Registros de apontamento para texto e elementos
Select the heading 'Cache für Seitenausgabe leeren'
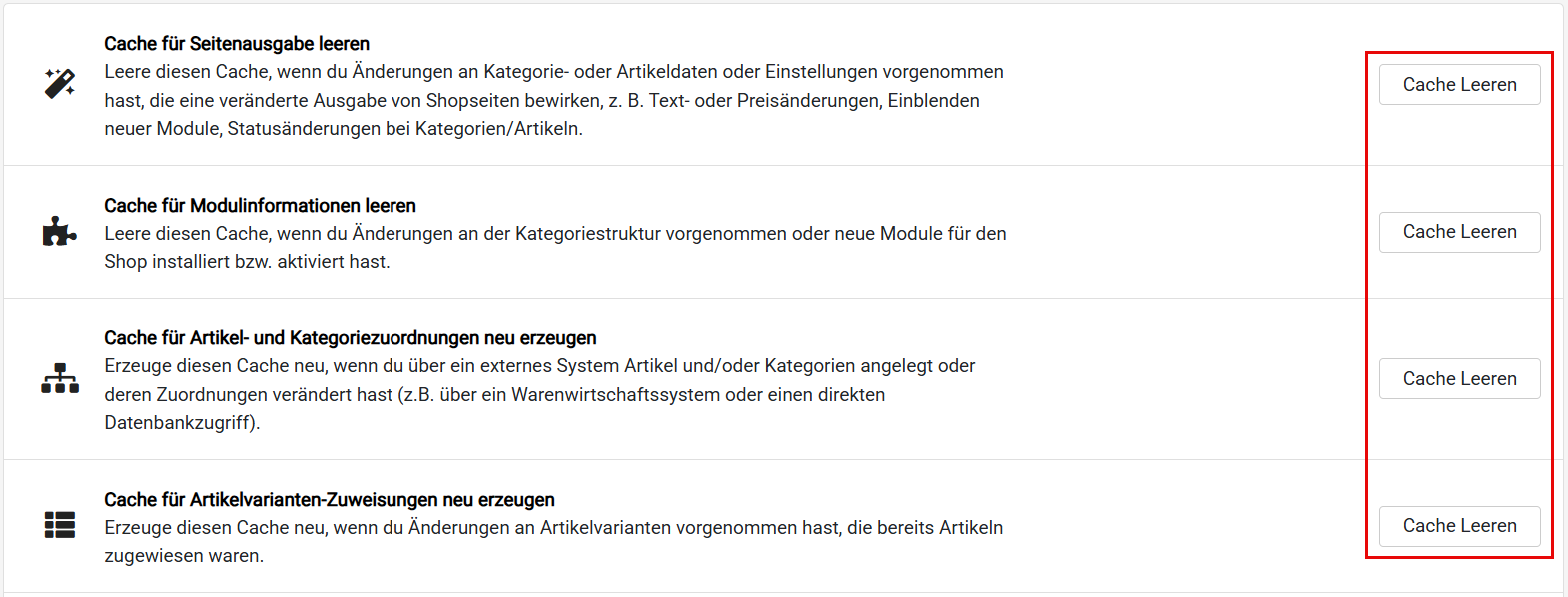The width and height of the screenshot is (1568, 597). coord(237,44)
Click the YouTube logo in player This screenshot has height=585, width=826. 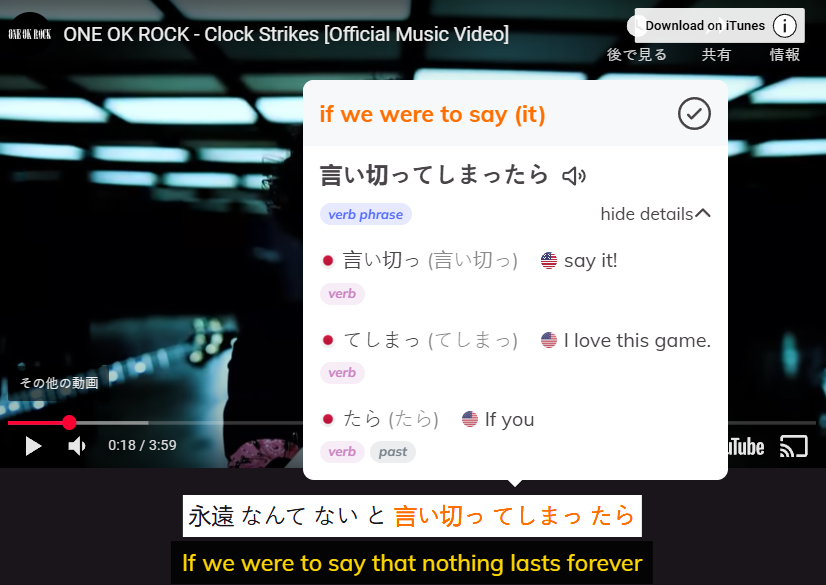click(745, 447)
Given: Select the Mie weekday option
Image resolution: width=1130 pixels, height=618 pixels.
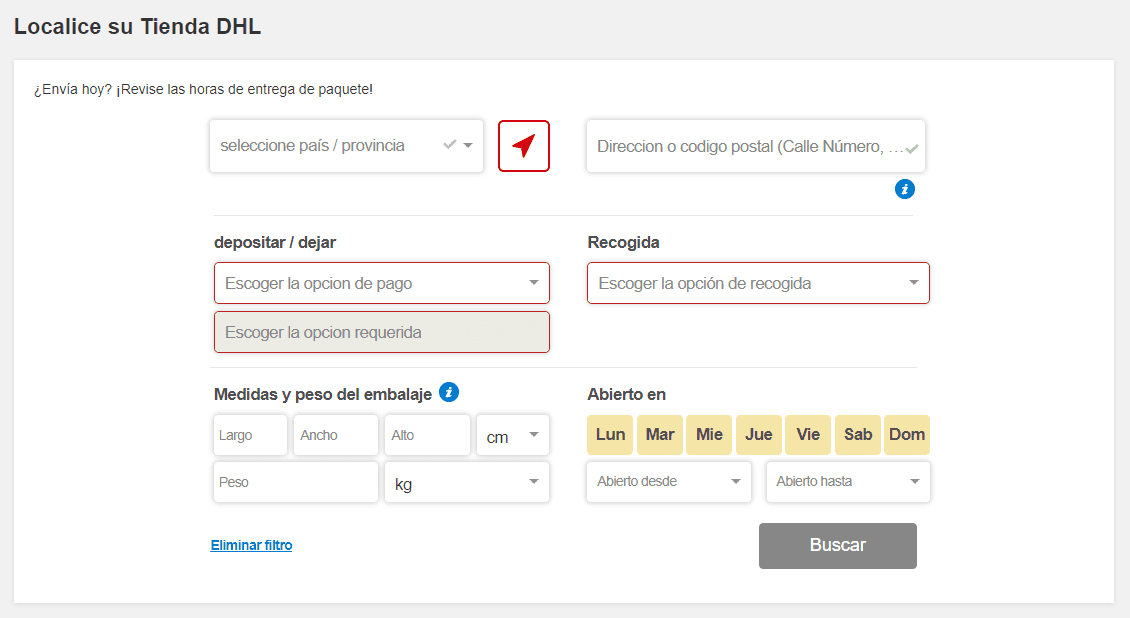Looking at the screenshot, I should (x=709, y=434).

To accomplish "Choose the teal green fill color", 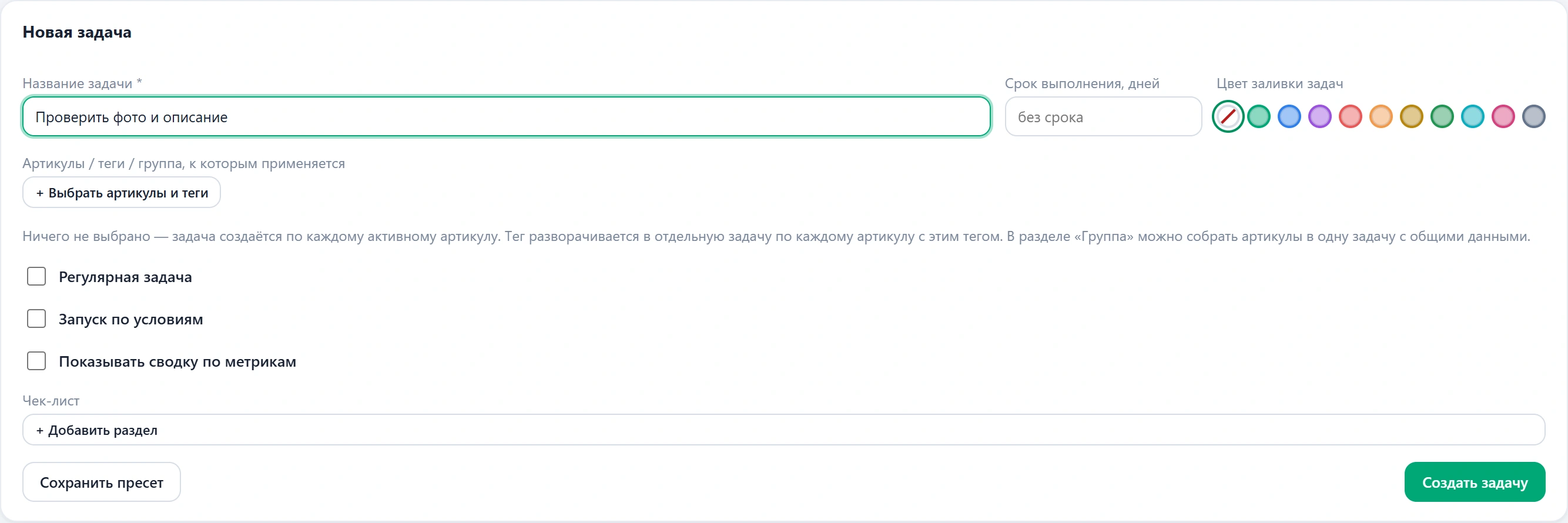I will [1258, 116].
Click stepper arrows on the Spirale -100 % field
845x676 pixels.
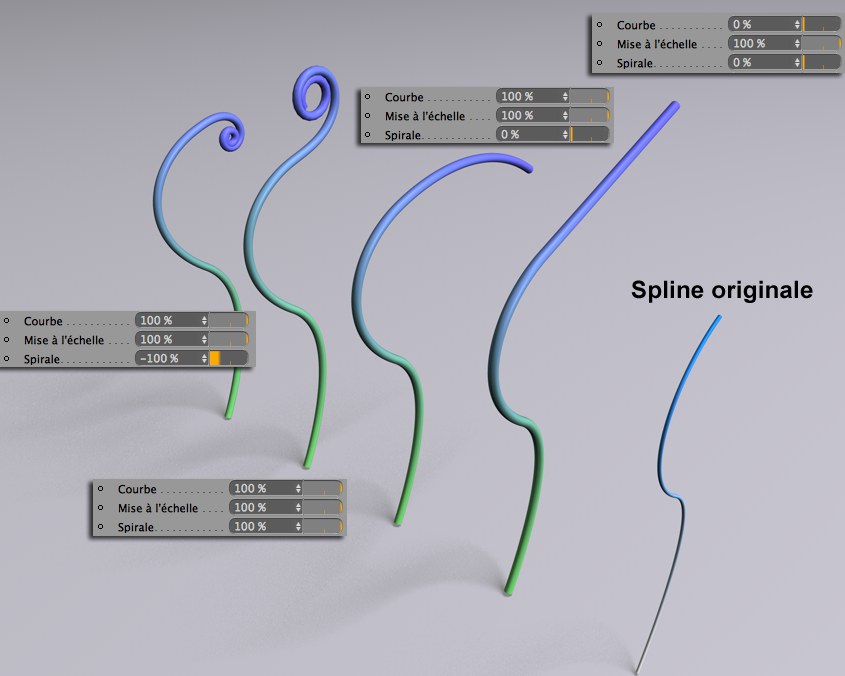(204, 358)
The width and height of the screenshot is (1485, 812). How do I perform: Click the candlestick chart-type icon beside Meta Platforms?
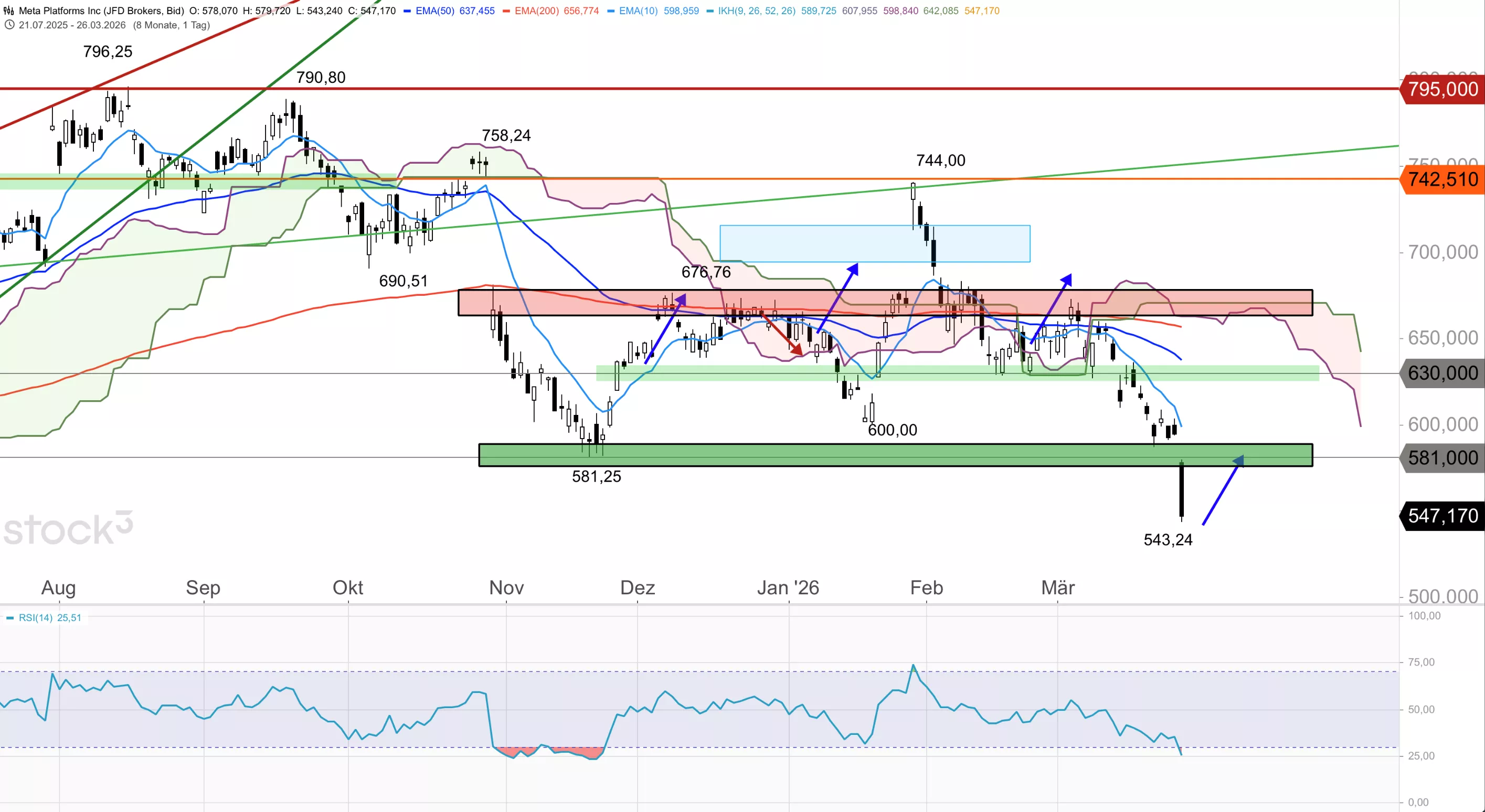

§ Instruções: Filtre os registros acima e copie cada linha em que aparece a palavra "pixels".

§ Resposta correta:
Image resolution: width=1130 pixels, height=618 pixels.
845x676 pixels.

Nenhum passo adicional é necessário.